STATED GOAL A>
In the blog posts below, how long did the writer spend on the west coast during the summer?
STATED GOAL B>
Translate this sentence from the blog posts below into Spanish: "After five years doing the same thing, it's nice to stretch a bit."
STATED GOAL C>
In the blog posts below, the post dated Saturday, August 20th, 2011 reports how the writer spent the summer. List every activity it names.

TEXT TO READ>

I guess real life gets in the way of all this online stuff. At least I remembered my password.
Ironically, not much has been happening. Robotics came to an end last semester; administration switched me to a section of pre-calculus, which I'm perfectly happy to teach. After five years doing the same thing, it's nice to stretch a bit.
|Saturday, August 20th, 2011|
|Summer ticks down.
I've done a lot. Three weeks on the west coast, including a cruise to Alaska. Two one-week AP and pre-AP classes, positioning myself to be senior math teacher in year-after-next. (Rumor has it that senior teacher will be retiring after this year). About a week on the beach, if you add up days. And now I'm doing random web surfing. Here's something that caught my eye, from the land of "somebody's just clicking the first thing on their list without really paying attention..."
Part of http://pleated-jeans.com/2010/11/04/24-more-hilarious-daytime-tv-screen-grabs/
|Saturday, January 29th, 2011|
|Here's where I'm pissed off at my students.
It sure looks like students have been messing around in my briefcase.
A "missing" packet of work has appeared in it, my teacher guide to the current chapter has vanished, and I now am in the possession of four copies of the city grade 9-10 math assessment as well as two copies of the city exam for English, grade 10.
|Saturday, January 22nd, 2011|
|Halfway through the year, positioning myself for next ...
Hard to believe! Jan 28th will mark the end of second quarter, and halfway through the school year! The rest will just fly by now, with Feb break knocking a hunk out of second quarter, and spring break similarly disrupting third quarter. And after spring break anyway, it's just downhill until summer and we really don't expect much of the kids.
Classes are the usual hodgepodge. Robotics in particular seems to be a dumping ground again. As an elective with no prerequisites, I get students just sent in to fill a space in their schedule. Many students really don't care at all. On the other hand, I have a few who work diligently all block on the robot kits and almost refuse to leave at the end of class, and two who really seemed to take a shine to my new experimental unit on discrete math. After explaining a simplified version of Dijkstra's algorithm, they really were delighted to find out what was going on under the covers as their GPS navigators announce "Recalculating!"

STORED DATA>
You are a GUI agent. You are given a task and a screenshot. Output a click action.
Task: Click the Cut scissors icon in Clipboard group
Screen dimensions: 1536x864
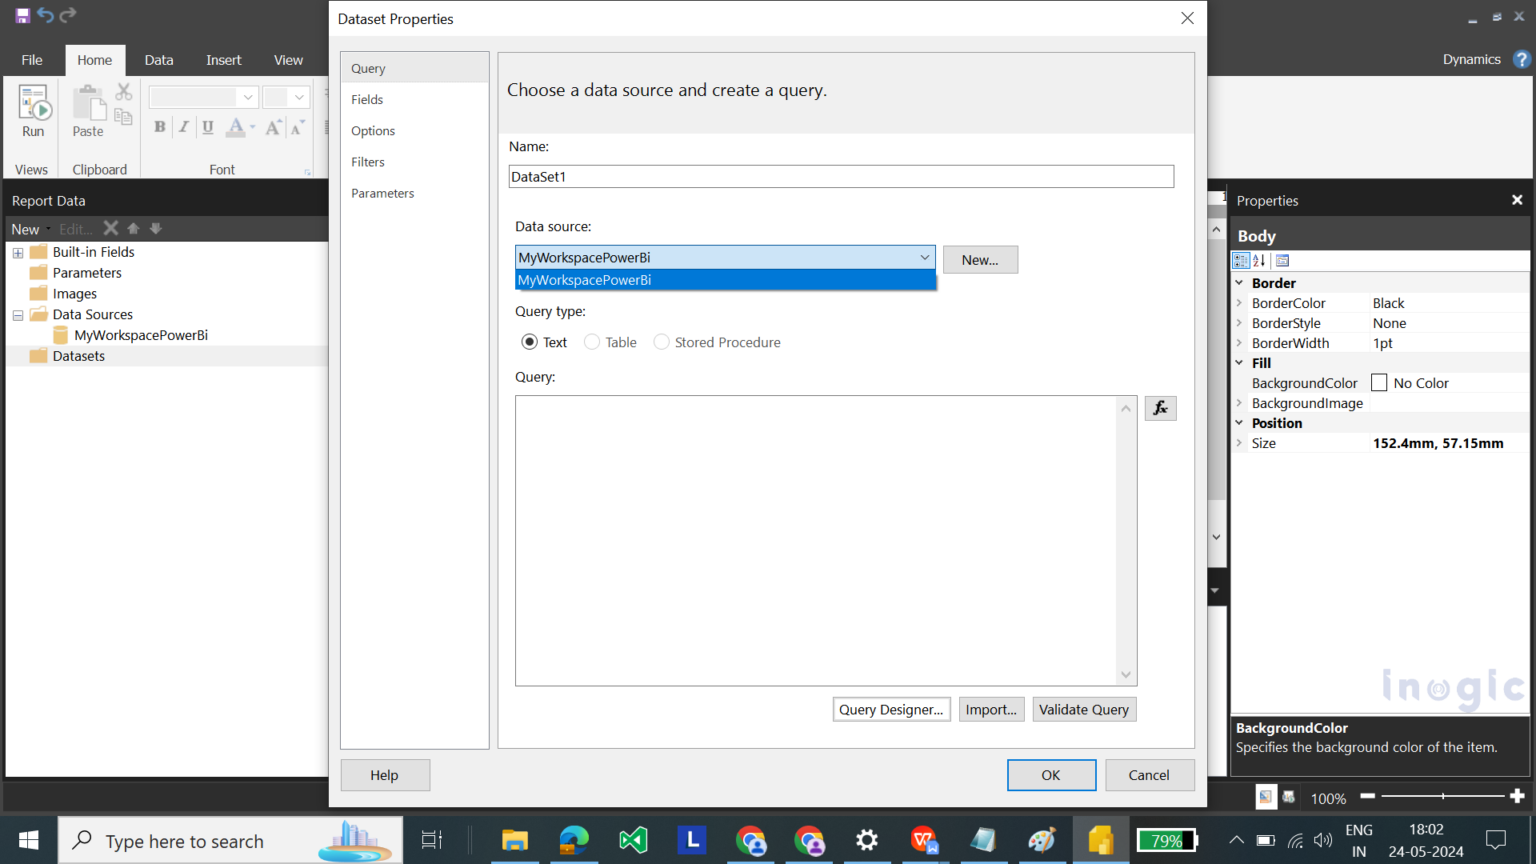tap(123, 91)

OUTPUT A>
Three weeks, including a cruise to Alaska.

OUTPUT B>
Después de cinco años haciendo lo mismo, está bien exigirse un poco más.

OUTPUT C>
- Three weeks on the west coast, including a cruise to Alaska
- Two one-week AP and pre-AP classes
- About a week on the beach, counting the days together
- Random web surfing